O espaço de arte fotográfica “1844” vai inaugurar a 30 de Maio a exposição “linguagem dos eventos” composta por 36 obras de Wong Sang, que colaborou com a TRIBUNA DE MACAU durante largos anos. A mostra é uma retrospectiva de momentos importantes de Macau e segredos que Wong Sang guardava nos seus arquivos

 

Liane Ferreira

 

De 30 de Maio a 16 de Julho, os cidadãos terão a oportunidade de entrar no baú de memórias de Macau e do jornalista Wong Sang. Ao todo, serão 36 as fotografias expostas no espaço de arte fotográfica “1844”, no nº17 da Rua do Infante.

Na galeria estarão representados diversos momentos da história local, divididos por oito séries, incluindo a estátua de bronze de Ferreira do Amaral, a inspecção de carros para o Grande Prémio, uma corrida de touros e até a construção naval.

Pelas lentes de Wong Sang, poderemos ver três momentos da estátua de Ferreira Amaral, uma delas quando o monumento já estava todo tapado e à espera de ser realocado, antes da desmontagem em Outubro de 1992.

A série do Grande Prémio é composta por sete fotografias do evento nos anos 80, seguida do conjunto “3.29” sobre o registo de pessoas que não tinham documentos de identificação e de uma série sobre o Instituto D. Melchior Carneiro.

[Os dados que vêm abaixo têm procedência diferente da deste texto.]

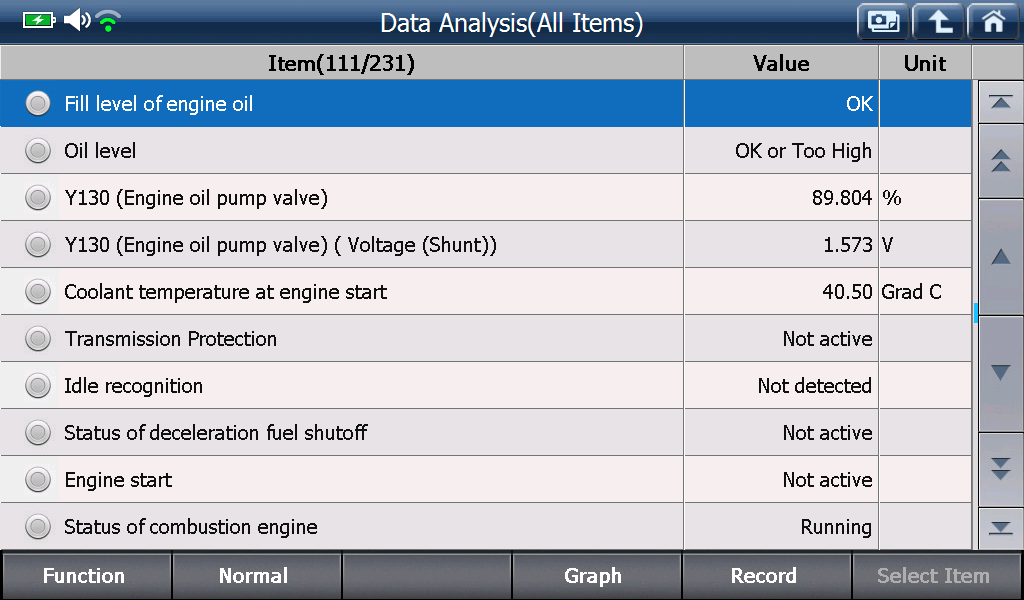
Task: Move down one row with single down arrow
Action: (1000, 373)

Após ter aberto portas em 1964, este instituto fechou em 1995 gerando fortes protestos de estudantes, captados por Wong Sang.

Também será exposta uma série de quatro fotografias de uma corrida de touros, organizada no Campo da Associação Geral dos Operários de Macau em 1996, e que foi a última do género durante a administração portuguesa.

Wong Sang começou a carreira como jornalista em 1983, tendo passado pelo jornal Tai Chung Pou, e permanecido desde 1985 até hoje no Cheng Pou. A exposição tem as obras “mais importantes, icónicas, raras” da sua carreira, numa oportunidade de visita ao passado pela perspectiva de um jornalista e fotógrafo que colaborou durante vários anos com o Jornal TRIBUNA DE MACAU.